Department of Anesthesiology and Pain Medicine, Samsung Medical Center, Sung Kyunkwan University School of Medicine, Seoul, Korea.
Department of Thoracic and Cardiovascular Surgery, Samsung Medical Center, Sungkyunkwan University School of Medicine, Seoul, Korea.
PLoS One. 2019 Dec 18;14(12):e0225720. doi: 10.1371/journal.pone.0225720. eCollection 2019.
Serum phosphorus is a well-known marker of vascular calcification, but the effects of serum phosphorus abnormalities defined by clinical criteria on the outcomes of coronary artery bypass grafting (CABG) remain unclear. We aimed to evaluate whether preoperative serum phosphorus abnormalities defined based on clinical criteria are associated with outcomes of CABG using a relatively new statistical technique, inverse probability weighting (IPW) adjustment.

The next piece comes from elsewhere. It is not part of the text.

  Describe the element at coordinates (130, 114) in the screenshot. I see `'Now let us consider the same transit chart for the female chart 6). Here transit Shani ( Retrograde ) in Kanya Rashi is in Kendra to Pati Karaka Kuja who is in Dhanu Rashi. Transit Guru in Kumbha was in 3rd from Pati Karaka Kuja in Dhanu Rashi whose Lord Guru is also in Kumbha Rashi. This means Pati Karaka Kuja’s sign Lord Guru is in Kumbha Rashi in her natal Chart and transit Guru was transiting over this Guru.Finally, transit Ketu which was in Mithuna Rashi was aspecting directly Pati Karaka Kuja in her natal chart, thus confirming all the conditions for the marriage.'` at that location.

From January 2001 to December 2014, 4,989 consecutive patients who underwent CABG were stratified into normal (2.5-4.5 mg/dl; n = 4,544), hypophosphatemia (<2.5 mg/dl; n = 238), or hyperphophatemia (>4.5 mg/dl; n = 207) groups depending on preoperative serum phosphorus level.
The primary outcome was all-cause death during a median follow-up of 48 months. Secondary outcomes were cardiovascular death, graft failure, myocardial infarction, repeat revascularization, and stroke. In multivariate Cox analysis, preoperative hypophosphatemia was significantly associated with all-cause death (hazard ratio [HR] 1.76; 95% confidence interval [CI] 1.13-2.76; P = 0.01). However, this association varied depending on chronic kidney disease and emergent operation (p for interaction = 0.05 and 0.03, respectively). In addition, analysis after IPW adjustment demonstrated that preoperative serum phosphorus abnormalities were not significantly associated with all-cause death (P = 0.08) or any secondary outcomes except graft failure. Graft failure was significantly associated with preoperative hypophosphatemia (HR 2.51; 95% CI 1.37-4.61; P = 0.003).
Our study showed that preoperative serum phosphorus abnormalities in clinical criteria were not associated with outcomes after CABG except for graft failure. And, the association of hypophosphatemia with graft failure remains to be evaluated.
血清磷是血管钙化的一个众所周知的标志物,但临床标准定义的血清磷异常对冠状动脉旁路移植术(CABG)结局的影响尚不清楚。我们旨在使用一种相对较新的统计技术,即逆概率加权(IPW)调整,评估基于临床标准定义的术前血清磷异常是否与 CABG 的结果相关。
从 2001 年 1 月至 2014 年 12 月,根据术前血清磷水平,将 4989 例连续接受 CABG 的患者分为正常(2.5-4.5mg/dl;n=4544)、低磷血症(<2.5mg/dl;n=238)或高磷血症(>4.5mg/dl;n=207)组。
主要结局是中位随访 48 个月期间的全因死亡。次要结局是心血管死亡、移植物失败、心肌梗死、再次血运重建和卒中。在多变量 Cox 分析中,术前低磷血症与全因死亡显著相关(危险比[HR]1.76;95%置信区间[CI]1.13-2.76;P=0.01)。然而,这种关联取决于慢性肾脏病和急诊手术(交互 P 值分别为 0.05 和 0.03)。此外,在 IPW 调整后分析表明,术前血清磷异常与全因死亡(P=0.08)或除移植物失败以外的任何次要结局均无显著相关性。移植物失败与术前低磷血症显著相关(HR 2.51;95%CI 1.37-4.61;P=0.003)。
我们的研究表明,临床标准中的术前血清磷异常与 CABG 后的结局无关,除移植物失败外。而且,低磷血症与移植物失败的相关性仍有待评估。